New advances in hematology testing offer parameters useful in assessing challenging conditions such as thrombocytopenia. The immature platelet fraction (IPF) is an available parameter on analyzers in some laboratories. When used with patient information and platelet counts, the IPF can help the clinician with the differential diagnosis of thrombocytopenia.

IPF is a direct cellular measurement of platelet activity in the bone marrow and can help differentiate between productive and destructive causes of thrombocytopenia. Thrombocytopenic samples with low to normal IPF are often consistent with a platelet production disorder related to conditions such as aplastic anemia, leukemia, bone marrow suppression or the effect of drugs. On the other hand, thrombocytopenic samples with higher than normal IPF are often consistent with platelet destruction disorders such as immune thrombocytopenic purpura (ITP), thrombotic thrombocytopenic purpura (TTP), disseminated intravascular coagulation (DIC), drug toxicity or other destructive causes.

The immature platelets are easily seen on the platelet scattergram of certain hematology analyzers. These images are from the Sysmex XN-1000 which highlight differences between normal and abnormal cell populations:

The treatment and care for these conditions are very different. The option for a quick and inexpensive test that does not require another invasive blood draw is significant. The Cancer and Hematology Centers of Western Michigan found IPF to be extremely valuable with their challenging patients. The following case study demonstrates how IPF provided clinically significant data which improved the care this patient received.

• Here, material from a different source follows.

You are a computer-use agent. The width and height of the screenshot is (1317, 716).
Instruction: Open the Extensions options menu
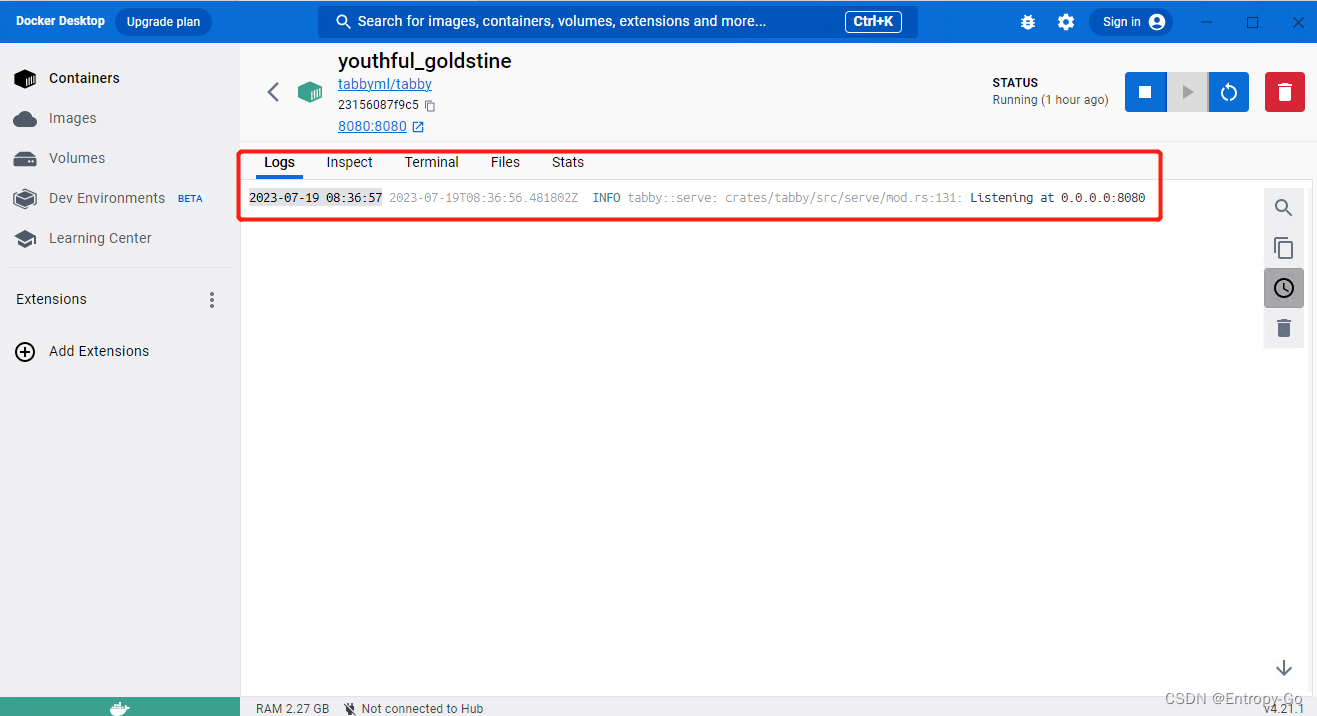pyautogui.click(x=211, y=299)
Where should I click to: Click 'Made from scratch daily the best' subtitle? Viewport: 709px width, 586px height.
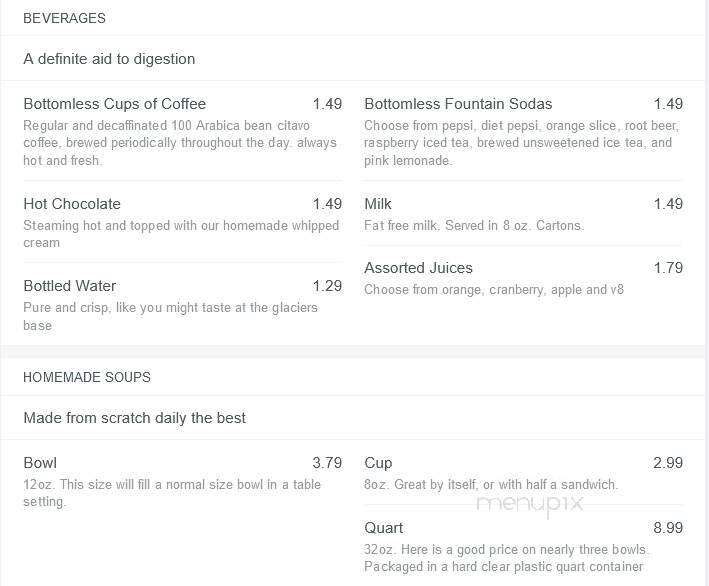pyautogui.click(x=134, y=418)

Patient History/Presentation: 29-year-old healthy female presented to her physician with unexplained bruising and petechiae. Patient reported having a viral illness four weeks prior to developing symptoms. Patient reported a history of thrombocytopenia at age 2 that resolved spontaneously without intervention. Her physical exam was otherwise normal, with no evidence of end organ damage.

Diagnosis: Idiopathic thrombocytopenic purpura (ITP) secondary to viral illness

Treatment Plan and Follow Up:

Day 1: Patient admitted to hospital and started on Prednisone 1 mg/kg dose (IPF was 46 percent and low PLT count, consistent with a platelet destruction disorder)

Day 2: Laboratory tests showing clinically negligible increase in PLT count and IPF elevated, indicating continued bone marrow response

Day 3: PLT count remained low with elevated IPF. Additional medication was prescribed (Immune Globulin 1 g/kg intravenous infusion for two days)

Day 4: PLT count doubled and IPF decreased, but still above normal range showing continued recovery

Day 5: Patient discharged on oral Prednisone dosage of 90mg daily and weekly CBC blood laboratory assessment to monitor therapy

The Value of IPF

  • Direct cellular measurement of thrombopoietic activity in bone marrow
  • Increased IPF may indicate increased thrombopoiesis in bone marrow, with subsequent increased PLT count in peripheral blood
  • Relevant data that may contribute to treatment decisions
  • Part of CBC, using the same lavender tube
  • Results obtained quickly without additional drain on resources
  • Minimal cost and no discomfort compared to invasive diagnostic testing

In summary, IPF is a valuable laboratory parameter that may provide clinicians with the missing piece to the thrombocytopenia puzzle.